(Saved data entries)
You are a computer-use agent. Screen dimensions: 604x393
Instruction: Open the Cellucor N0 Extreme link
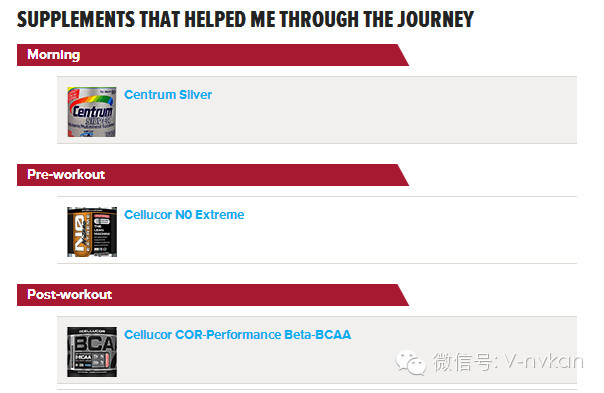point(184,215)

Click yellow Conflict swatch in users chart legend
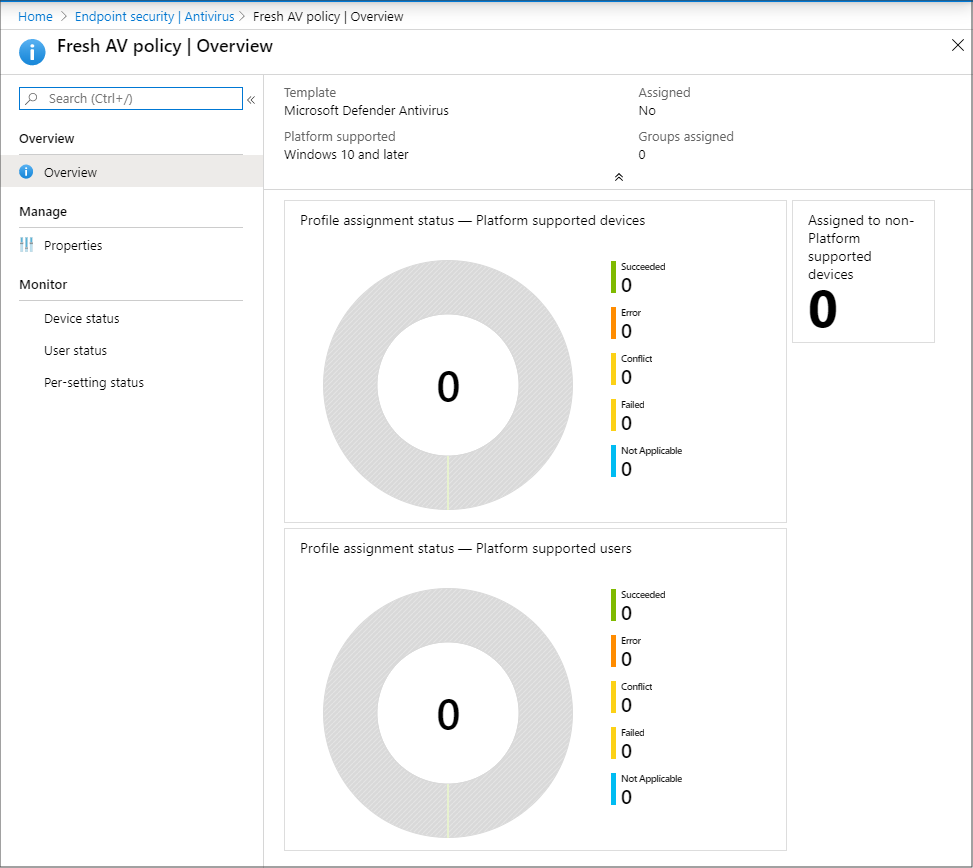613,697
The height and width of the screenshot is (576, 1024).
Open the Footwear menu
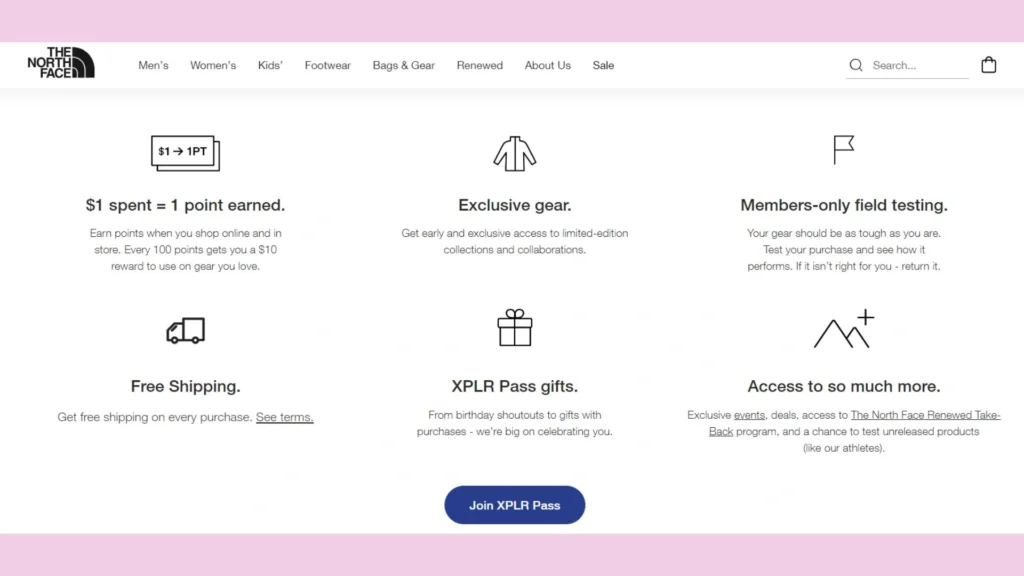328,65

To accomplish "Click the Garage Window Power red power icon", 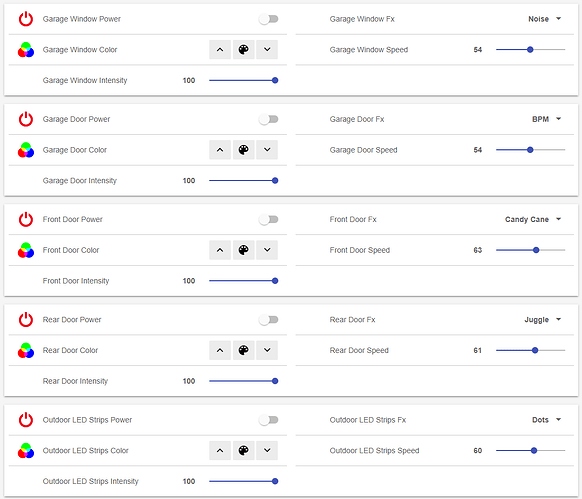I will tap(26, 19).
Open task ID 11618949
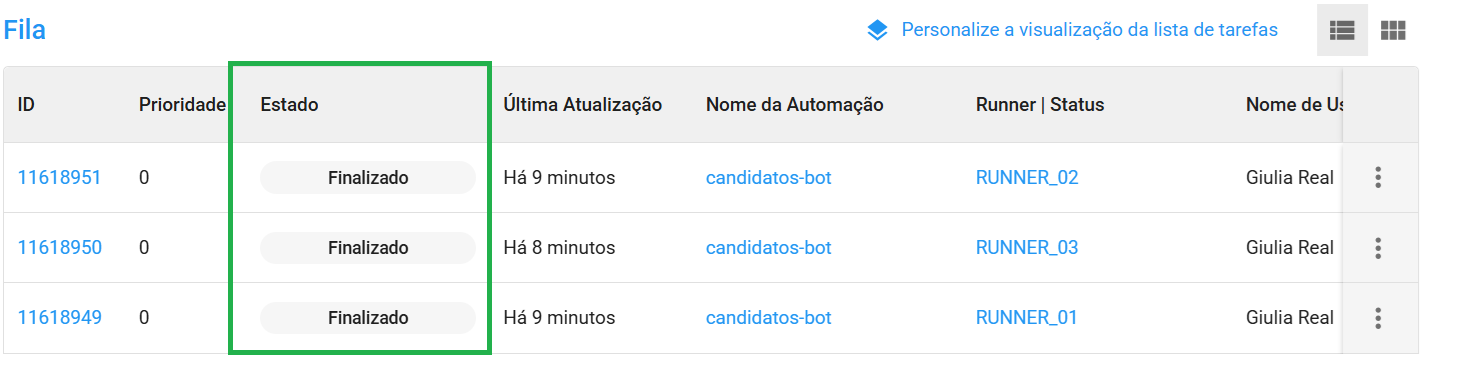 [59, 318]
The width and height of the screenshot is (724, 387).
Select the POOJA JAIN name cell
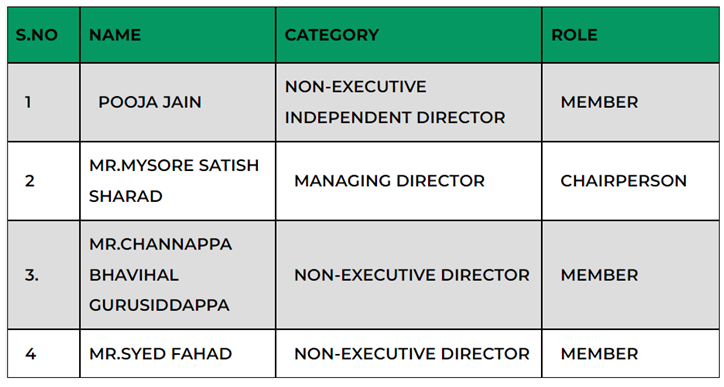[x=178, y=103]
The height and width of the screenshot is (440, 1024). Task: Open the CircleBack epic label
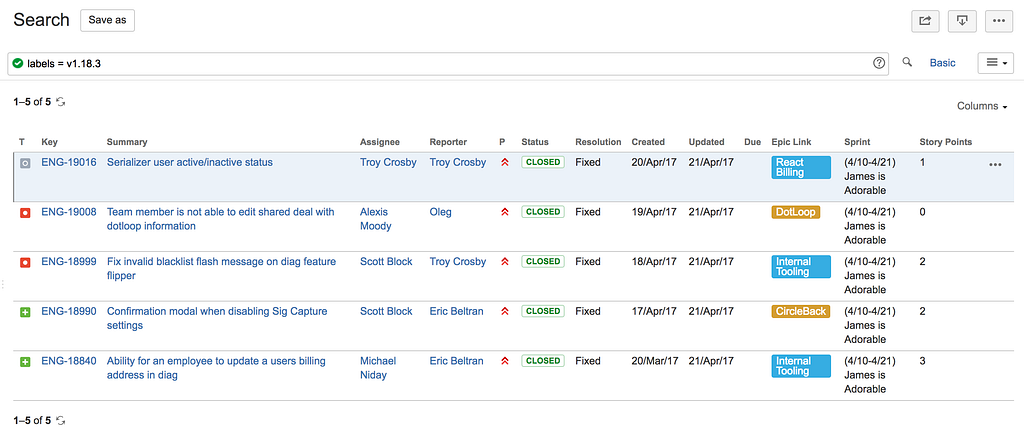tap(801, 312)
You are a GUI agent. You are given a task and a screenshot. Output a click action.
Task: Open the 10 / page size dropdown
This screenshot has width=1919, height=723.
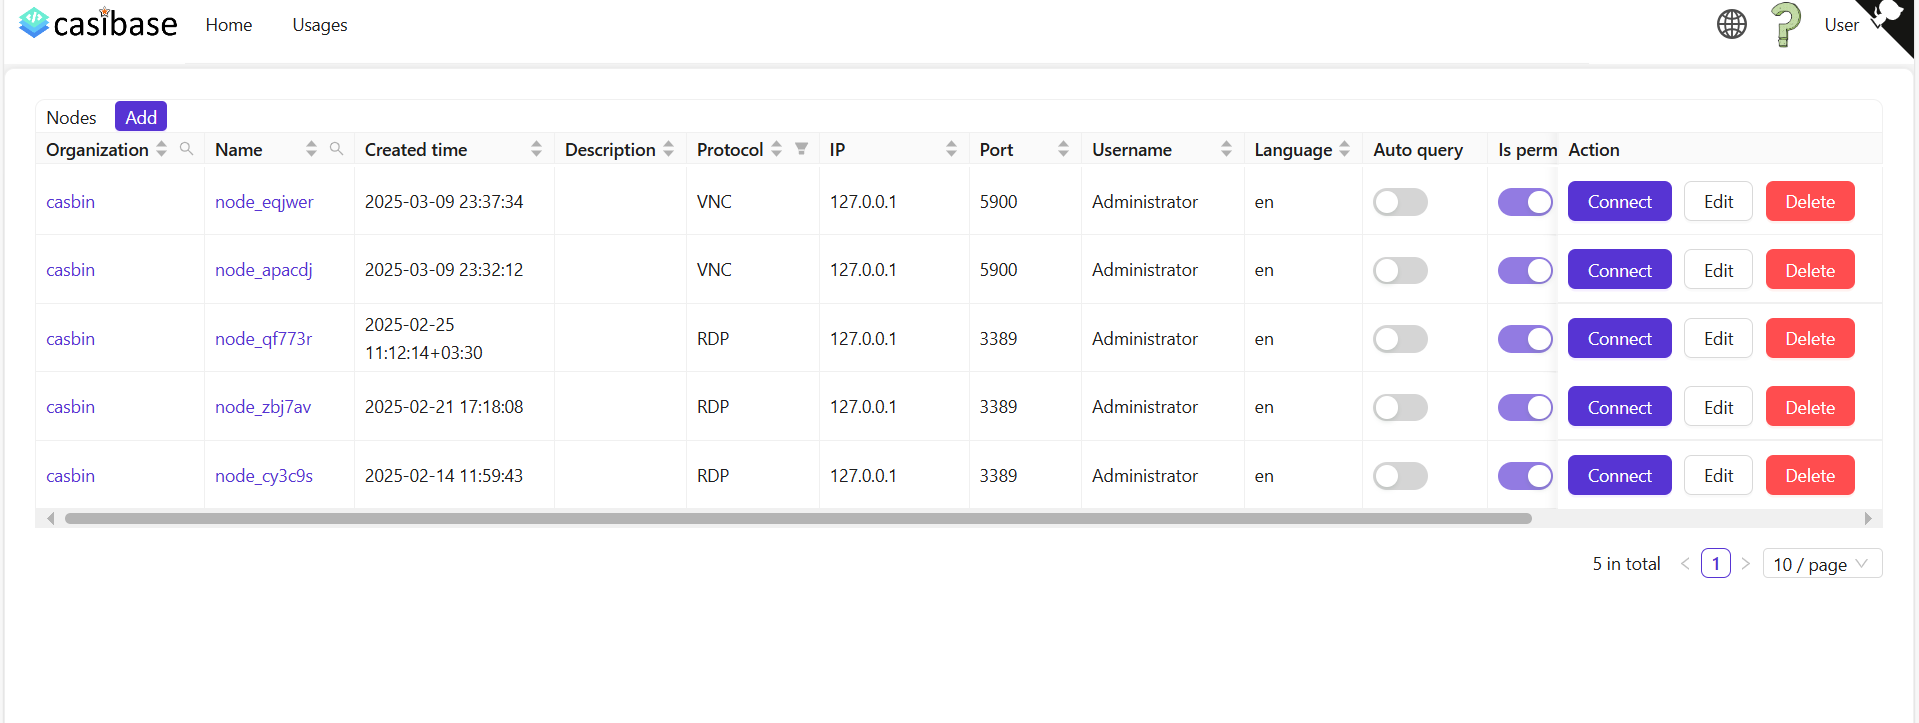point(1821,564)
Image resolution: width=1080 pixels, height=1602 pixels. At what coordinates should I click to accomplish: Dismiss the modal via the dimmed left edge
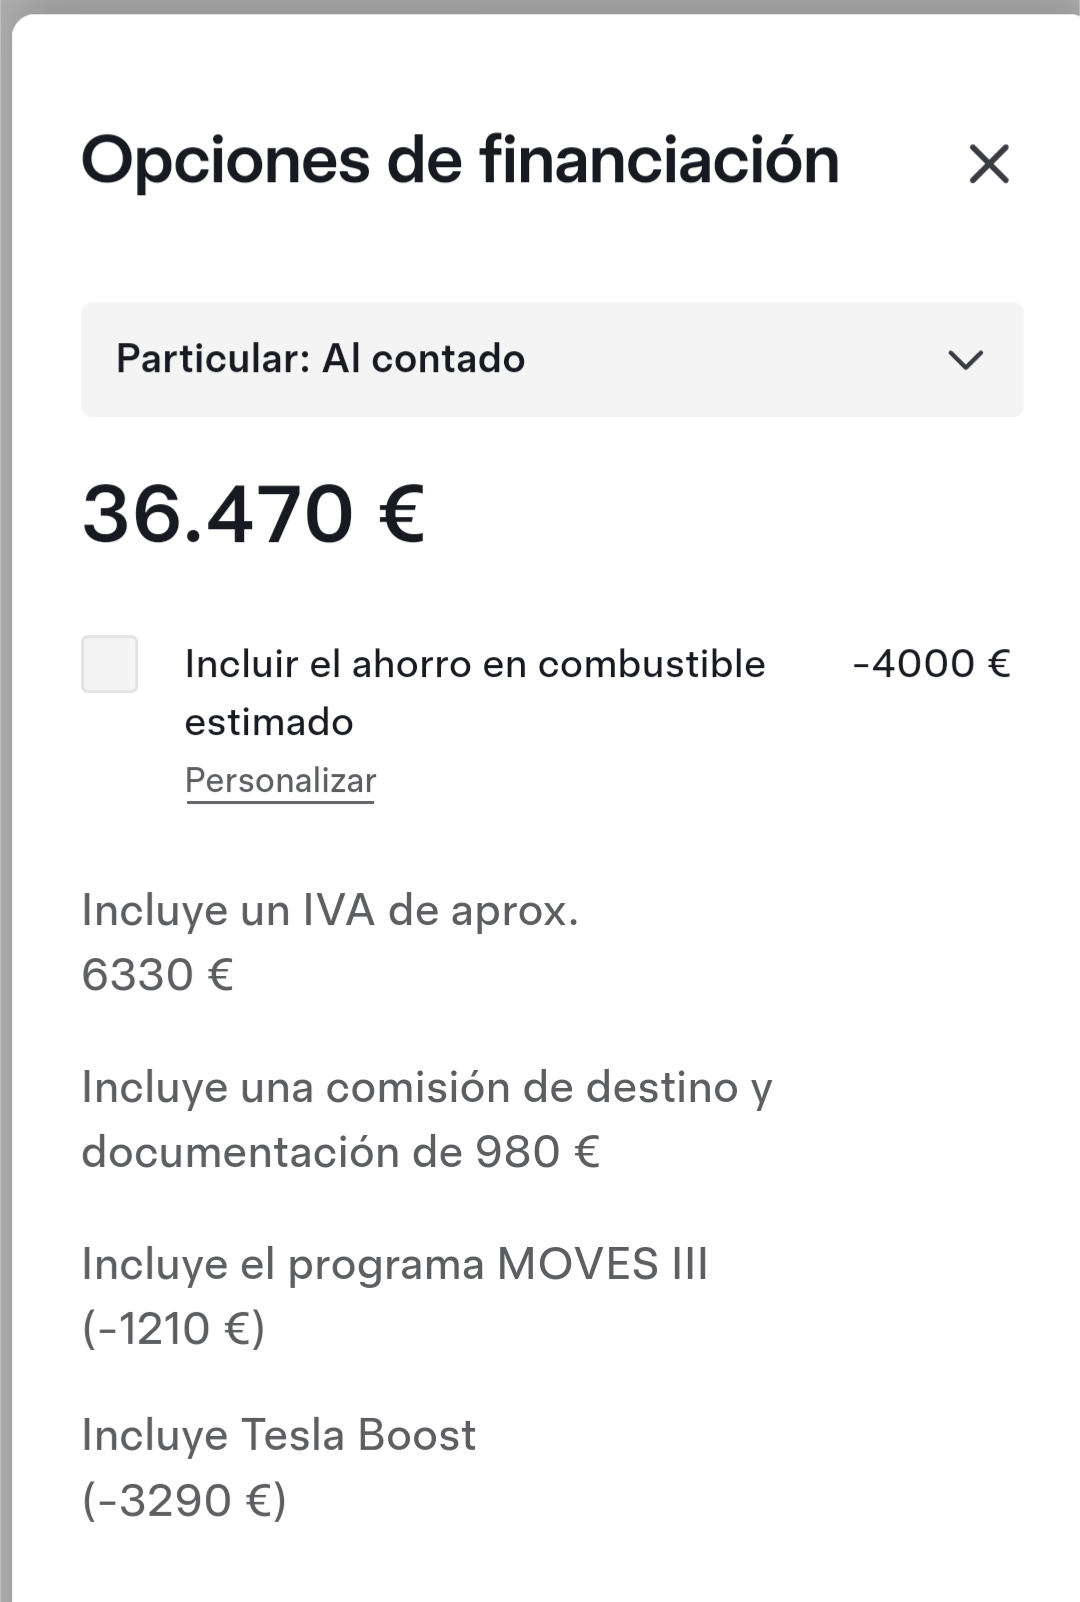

_WORK ORDER_
Give back exactly the lines running from the one that contains "This screenshot has width=1919, height=723." to the end of the records, including both of those lines and excluding every picture.

_WRITTEN SOLUTION_
This screenshot has width=1919, height=723.
point(1821,564)
Image resolution: width=1080 pixels, height=1602 pixels. At what coordinates should I click to accomplish: Dismiss the modal via the dimmed left edge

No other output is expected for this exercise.